The project will develop a novel infrared imager for measuring heat and temperature, for enabling and emerging applications with a new electro-optical technology and cost-effective manufacture. The new technologies require R&D for the electronic readout integrated circuits, microbolometer arrays, meta-lens optics and wafer-level packaging. Digital video cameras use CMOS image sensors that are sensitive to light below 1-µm wavelength, but not sensitive beyond 1µm. The range beyond 1µm, called infrared (IR), is very interesting because it enables see-through smoke, vapour, fog, dust, thermal imaging at night and day and measuring surface temperatures. For many years, IR imaging has been reserved to high-end applications (defence, security and industry) because of the need for cryogenically cooled image sensors and optics that are expensive, hard to produce and often export-restricted. New MEMS microbolometer arrays enable lower-cost IR imaging because MEMS can be mass-produced and can be operated at room temperature, thereby reducing the size, weight and power. Mass-production and low-cost enable new applications in emerging markets (homes, phones, automotive, gaming, IoT). To enable even more applications and drive market adoption, sensors and optics must be further reduced in size, weight, power and cost (SWaP-C). This project pursues new ideas to reduce SWaP-C for IR imaging systems, in particular the mid and long wave infrared (MWIR 3-5µm, LWIR 8-14µm) where the atmosphere is transparent for thermal radiation. The results will lead to a novel infrared imager of lower cost, smaller size and lower power than existing systems. This new product will be important for customers that are active in thermography, surveillance, automotive and air quality (gas detection) and customers that are developing new applications in these fields.

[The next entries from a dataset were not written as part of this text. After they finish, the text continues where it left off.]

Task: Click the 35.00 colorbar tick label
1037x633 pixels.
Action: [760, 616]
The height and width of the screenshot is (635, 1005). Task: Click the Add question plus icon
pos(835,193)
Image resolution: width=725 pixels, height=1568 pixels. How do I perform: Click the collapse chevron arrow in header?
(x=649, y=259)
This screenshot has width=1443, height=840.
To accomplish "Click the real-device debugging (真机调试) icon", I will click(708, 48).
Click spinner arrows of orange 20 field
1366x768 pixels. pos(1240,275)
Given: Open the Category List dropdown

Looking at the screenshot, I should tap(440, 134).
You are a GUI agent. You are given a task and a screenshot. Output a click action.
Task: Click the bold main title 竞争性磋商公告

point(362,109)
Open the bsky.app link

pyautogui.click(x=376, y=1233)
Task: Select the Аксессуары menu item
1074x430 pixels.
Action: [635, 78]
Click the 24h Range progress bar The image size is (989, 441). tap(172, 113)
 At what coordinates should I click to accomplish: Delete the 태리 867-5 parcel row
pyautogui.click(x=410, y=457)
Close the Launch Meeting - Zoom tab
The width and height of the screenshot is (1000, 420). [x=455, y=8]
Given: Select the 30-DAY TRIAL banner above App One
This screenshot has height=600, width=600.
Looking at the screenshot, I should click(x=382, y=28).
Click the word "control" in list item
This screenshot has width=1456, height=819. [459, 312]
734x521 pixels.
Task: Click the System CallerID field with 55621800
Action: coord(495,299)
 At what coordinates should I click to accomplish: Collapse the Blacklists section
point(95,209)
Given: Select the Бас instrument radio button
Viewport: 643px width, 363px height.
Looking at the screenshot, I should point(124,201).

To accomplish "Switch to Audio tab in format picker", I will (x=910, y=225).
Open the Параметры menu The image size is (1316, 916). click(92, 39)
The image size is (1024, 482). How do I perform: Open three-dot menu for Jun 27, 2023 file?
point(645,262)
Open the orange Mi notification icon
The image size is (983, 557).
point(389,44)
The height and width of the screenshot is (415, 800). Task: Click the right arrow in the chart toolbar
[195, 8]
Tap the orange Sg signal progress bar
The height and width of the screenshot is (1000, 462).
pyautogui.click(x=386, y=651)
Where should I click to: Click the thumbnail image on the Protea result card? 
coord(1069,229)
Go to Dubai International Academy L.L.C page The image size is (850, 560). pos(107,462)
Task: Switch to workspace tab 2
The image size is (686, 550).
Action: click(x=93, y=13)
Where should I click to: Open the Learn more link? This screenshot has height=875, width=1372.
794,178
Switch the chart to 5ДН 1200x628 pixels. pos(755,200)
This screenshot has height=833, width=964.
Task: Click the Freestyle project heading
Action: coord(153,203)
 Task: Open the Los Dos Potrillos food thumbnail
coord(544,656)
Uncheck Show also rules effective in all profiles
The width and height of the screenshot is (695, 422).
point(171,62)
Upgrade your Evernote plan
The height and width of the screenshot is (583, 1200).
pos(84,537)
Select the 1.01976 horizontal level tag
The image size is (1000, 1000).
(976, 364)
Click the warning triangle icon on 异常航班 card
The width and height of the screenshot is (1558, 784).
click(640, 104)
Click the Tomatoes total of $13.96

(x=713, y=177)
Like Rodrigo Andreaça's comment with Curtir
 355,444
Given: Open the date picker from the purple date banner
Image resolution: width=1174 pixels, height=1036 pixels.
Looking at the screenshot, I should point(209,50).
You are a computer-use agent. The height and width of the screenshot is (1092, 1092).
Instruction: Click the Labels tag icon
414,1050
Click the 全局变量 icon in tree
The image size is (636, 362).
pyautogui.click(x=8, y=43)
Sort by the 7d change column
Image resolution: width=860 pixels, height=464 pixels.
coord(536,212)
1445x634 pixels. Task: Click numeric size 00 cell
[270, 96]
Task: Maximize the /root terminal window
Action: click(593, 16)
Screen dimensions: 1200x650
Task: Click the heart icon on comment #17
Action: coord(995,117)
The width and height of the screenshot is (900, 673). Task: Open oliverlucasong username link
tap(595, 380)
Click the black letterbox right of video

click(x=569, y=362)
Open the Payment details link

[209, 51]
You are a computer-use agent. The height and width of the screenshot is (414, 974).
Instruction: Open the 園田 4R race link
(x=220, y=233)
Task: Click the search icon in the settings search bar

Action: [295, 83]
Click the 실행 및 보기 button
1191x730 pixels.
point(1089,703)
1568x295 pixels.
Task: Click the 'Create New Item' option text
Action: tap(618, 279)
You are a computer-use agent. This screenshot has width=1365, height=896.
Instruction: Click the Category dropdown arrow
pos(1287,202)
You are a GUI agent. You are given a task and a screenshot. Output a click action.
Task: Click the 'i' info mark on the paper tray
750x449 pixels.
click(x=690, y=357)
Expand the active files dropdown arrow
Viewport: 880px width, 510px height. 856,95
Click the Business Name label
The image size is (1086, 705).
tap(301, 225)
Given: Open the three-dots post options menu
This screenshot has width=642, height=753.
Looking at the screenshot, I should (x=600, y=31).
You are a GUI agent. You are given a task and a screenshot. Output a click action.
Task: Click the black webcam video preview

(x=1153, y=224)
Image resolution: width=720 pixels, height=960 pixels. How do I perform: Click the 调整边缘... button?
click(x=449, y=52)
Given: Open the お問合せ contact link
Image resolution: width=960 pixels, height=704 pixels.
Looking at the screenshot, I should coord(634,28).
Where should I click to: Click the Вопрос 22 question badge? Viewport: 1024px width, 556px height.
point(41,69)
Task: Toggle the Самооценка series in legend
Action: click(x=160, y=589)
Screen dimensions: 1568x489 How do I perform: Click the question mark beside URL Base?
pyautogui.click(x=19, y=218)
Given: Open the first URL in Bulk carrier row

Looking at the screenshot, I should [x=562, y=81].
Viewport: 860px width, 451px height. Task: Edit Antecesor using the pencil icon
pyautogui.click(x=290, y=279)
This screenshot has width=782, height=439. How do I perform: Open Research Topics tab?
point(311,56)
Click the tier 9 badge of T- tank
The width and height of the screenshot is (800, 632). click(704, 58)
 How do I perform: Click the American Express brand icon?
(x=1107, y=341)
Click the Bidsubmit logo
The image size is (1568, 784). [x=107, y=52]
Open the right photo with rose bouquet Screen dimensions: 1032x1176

For many years, infrared imaging has been reserved to high-end applications (defense, security and industry) because of the need for cryogenically cooled image sensors and optics that are expensive, hard to produce and often export-restricted. New MEMS microbolometer arrays enable lower-cost infrared imaging because MEMS can be mass-produced and can be operated at room temperature, thereby reducing the size, weight and power. Mass-production and low-cost enable new applications in emerging markets (homes, phones, automotive, gaming, IoT). To enable even more applications and drive market adoption, sensors and optics must be further reduced in size, weight, power and cost (SWaP-C). This project pursues new ideas to reduce SWaP-C for infrared imaging systems, in particular the mid and long wave infrared (MWIR 3-5µm, LWIR 8-14µm) where the atmosphere is transparent for thermal radiation. The challenges and objectives are 1. To update the design of readout integrated circuit with respect to low power and high dynamic range and fabricate wafers with microbolometers. 2. To develop the process of packaging microbolometer arrays at wafer-level, comprising cap wafer design and fabrication with cavity and anti-reflection grating, getter and wafer bonding. 3. To develop the broad band meta-lens optical system, polarization insensitive and aberration free for the entire field of view, fabrication based on silicon/chalcogenides by wafer-scale molding or nano-imprint technology, and comparable to state-of-the-art refractive lenses. 4. To design and build the prototype infrared camera for design validation, tests and demonstrations. The camera comprises the microbolometer array, proximity readout electronics and meta-lens optics. The resulting thermal infrared camera technology will be available commercially at lower cost and with comparable quality to the state-of-the-art larger and more expensive systems.